The first Dialogue Nights of 2024 operated under the assumption that stress is, in the words of event moderator Preandra Noel, a “shared reality” these days.

“Given this,” she explained, “we want to explore how we can not only manage our stress but use it as a tool to not just survive, but to thrive in our day to day.”

Called “How Can I Respond to Stress in Stressful Times?,” the Feb. 16 event was attended by nearly 60 Boston-area university students and young professionals, many of whom were first-time Dialogue Nights attendees.

To open, Noel introduced the framework of “Fight, Flight or Freeze” to help participants analyze their stress responses. Fight might mean responding with harsh or mean words; flight could manifest as avoiding the source of our stress; and freeze could take the form of us shutting down or isolating.

“All of these,” said Noel, “keep us from either releasing the stress from our bodies or using it as a positive, motivational force.” This latter idea was illuminated in one of Daisaku Ikeda’s quotes Noel shared to guide the evening’s discussion: “Coping successfully with stress requires that we try to see ourselves in a different light.
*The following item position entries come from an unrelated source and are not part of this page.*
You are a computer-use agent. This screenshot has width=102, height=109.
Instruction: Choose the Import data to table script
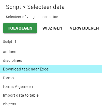(51, 95)
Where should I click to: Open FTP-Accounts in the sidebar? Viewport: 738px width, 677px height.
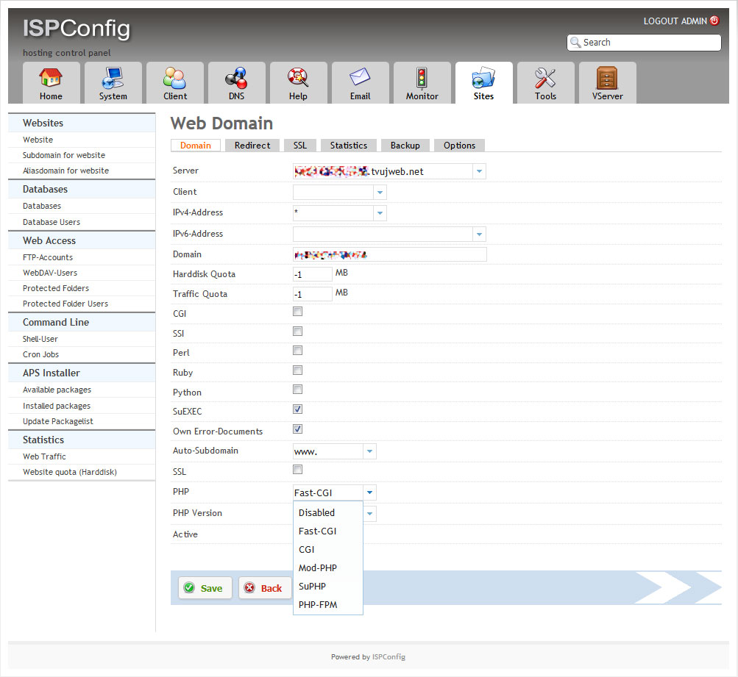point(48,257)
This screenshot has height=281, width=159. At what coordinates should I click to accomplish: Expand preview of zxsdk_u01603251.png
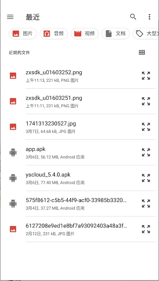(146, 101)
We need a deeper understanding of our truly limitless potentialities as well as our vulnerabilities, and how we can develop our strengths as individuals through mutual support” (Hope Is a Decision, p. 33).

One participant confirmed Mr. Ikeda’s insight during an open discussion. Recently, for the first time in his life he’d had to go to medical urgent care. He soon found himself alone in a room feeling anxious and confused.
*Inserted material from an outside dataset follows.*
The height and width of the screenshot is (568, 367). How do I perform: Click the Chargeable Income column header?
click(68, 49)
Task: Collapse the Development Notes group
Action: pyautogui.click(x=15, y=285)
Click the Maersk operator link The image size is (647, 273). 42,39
At that very moment, his friend texted to check in with him, and later that day, took him out for dinner. With these simple gestures, said the speaker, his friend became a lifesaver and revealed how precious it is to have people in your life who care.

As the evening concluded, Noel reinforced the evening’s message, saying, “Whenever you get stressed, just remember we can be stressed together and release it together.”